Ряженые совсем было направились уходить, но Федор Прокопьевич, опять-таки по обычаю, остановил их:
— Постойте-ка, постойте! Какие же вы ночные гости, если не ответите на мои вопросы? Вот скажите-ка, какой нынче уродится хлеб?
Ряженые с готовностью подняли руки выше головы — такой будет хлеб.
— А что вырастет в огороде?
Ряженые стали показывать, какие большие гурты будут в огородах картошки, огурцов, помидор, но жестами всего объяснить не смогли, и тут одна из них — все та же, с крашеными ногтями — торопливо заговорила звонким и, как показалось Николаю, знакомым голосом:
— Будут в этом доме полные сусеки пшеницы, двор полон скотины, погреба полны овощей.
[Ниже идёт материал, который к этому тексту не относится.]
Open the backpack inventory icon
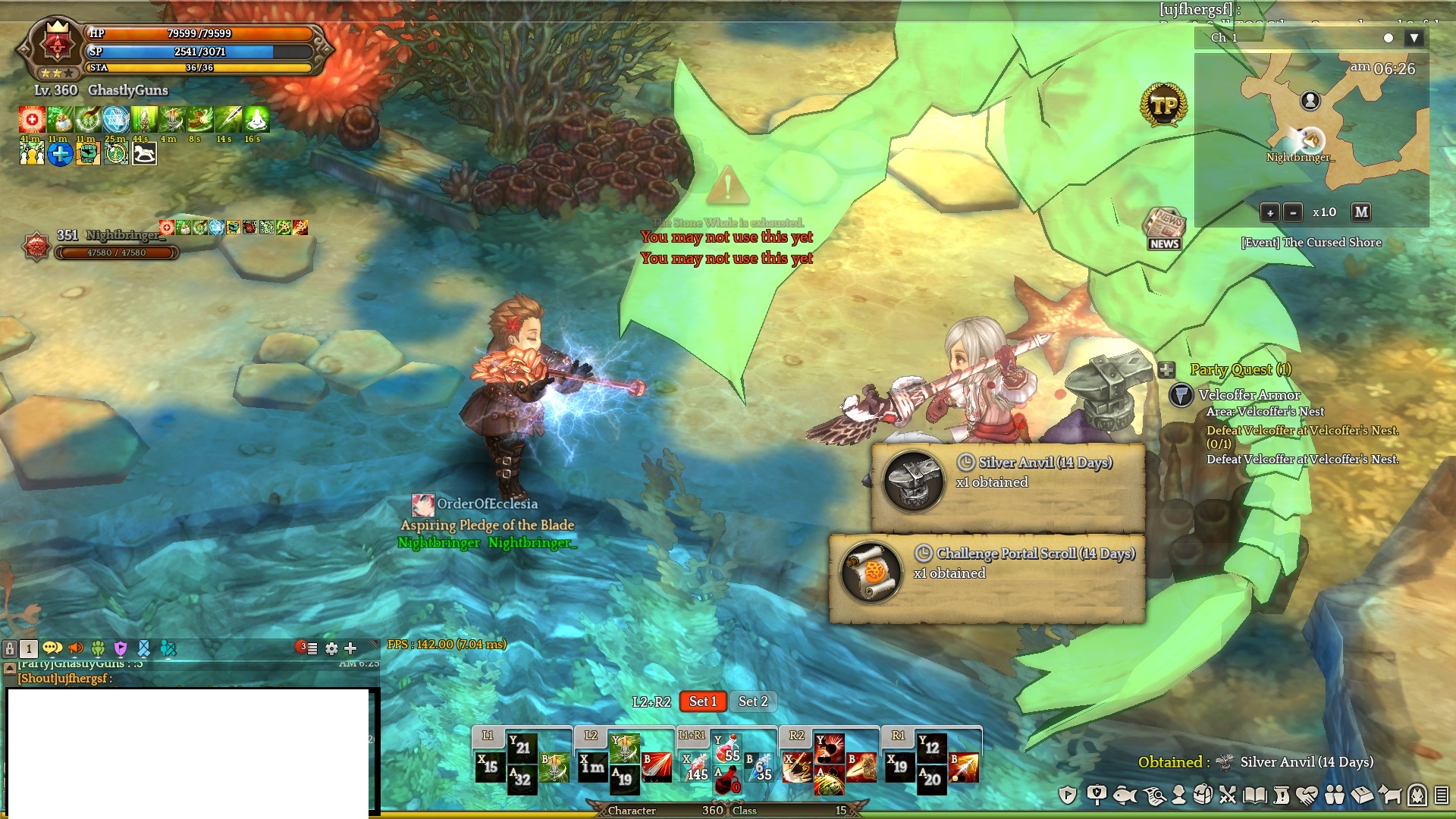This screenshot has height=819, width=1456. click(1202, 795)
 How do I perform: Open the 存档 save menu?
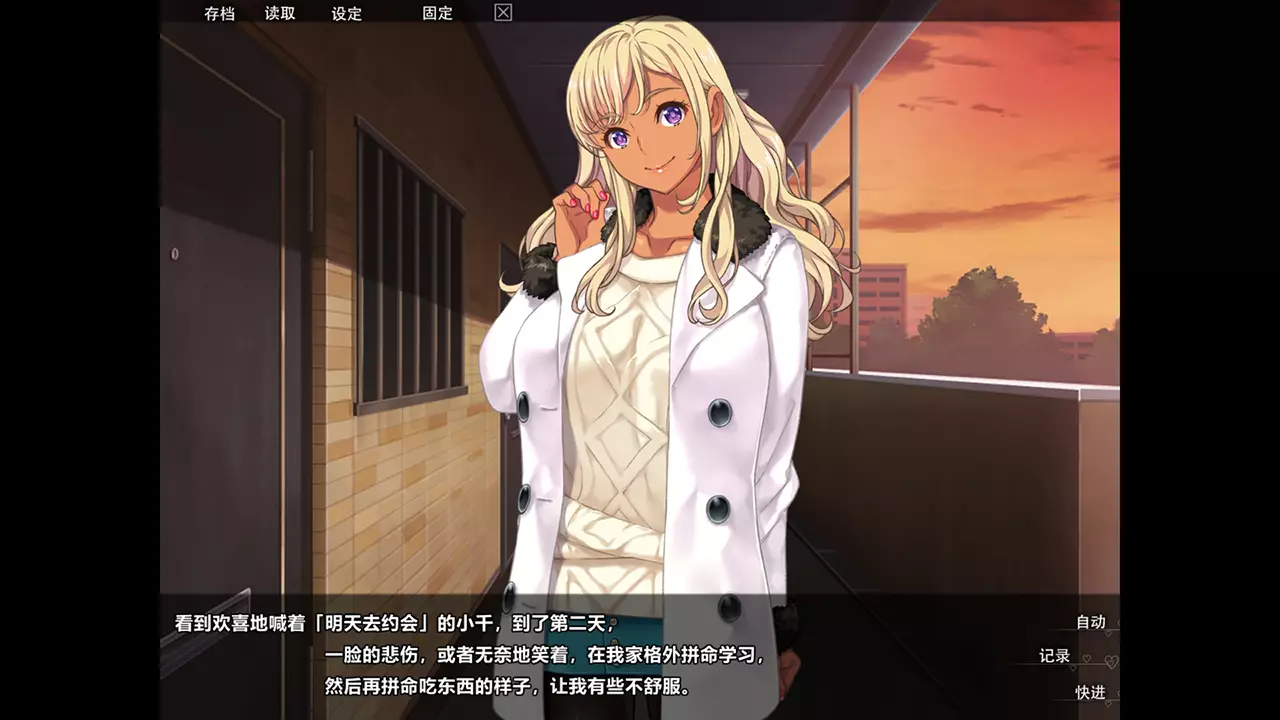pos(219,13)
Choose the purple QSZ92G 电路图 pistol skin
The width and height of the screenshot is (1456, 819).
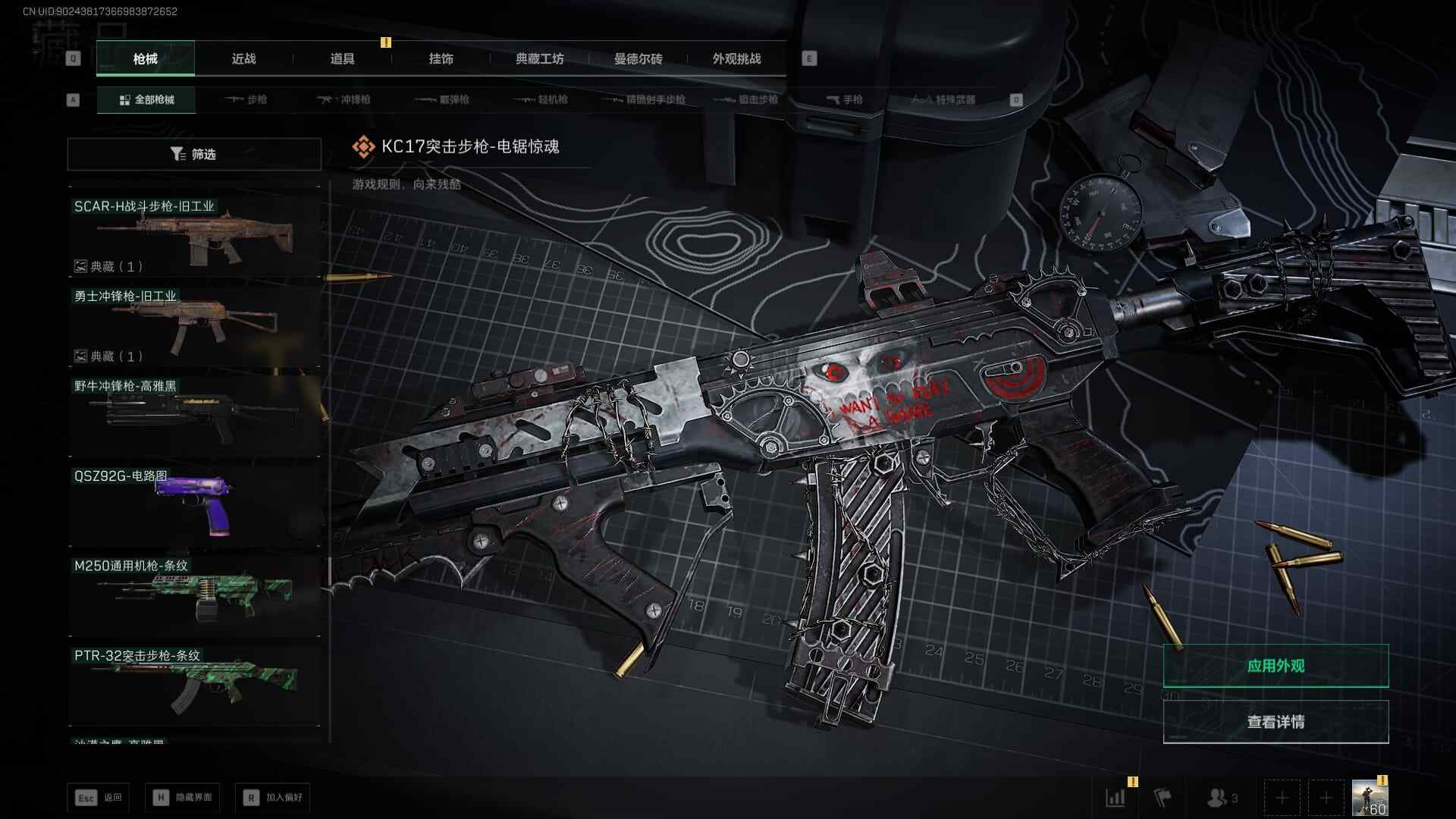pyautogui.click(x=194, y=502)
А у тебя, — она показала на Николая, — полон дом детишек…
И ушли. Опять в избу ворвался холодный пар, и опять в сенях загремело ведро. Прощальными колокольцами зазвенел под окнами смех.
«Полон дом детей! — весело подумал Николай. — Щедрая на посулы! Но где же я слышал этот голос, этот смех?»
— Всю избу выстудили, насмешницы, — незлобиво проворчала бабка, поплотнее прикрывая заиндевелую по углам дверь.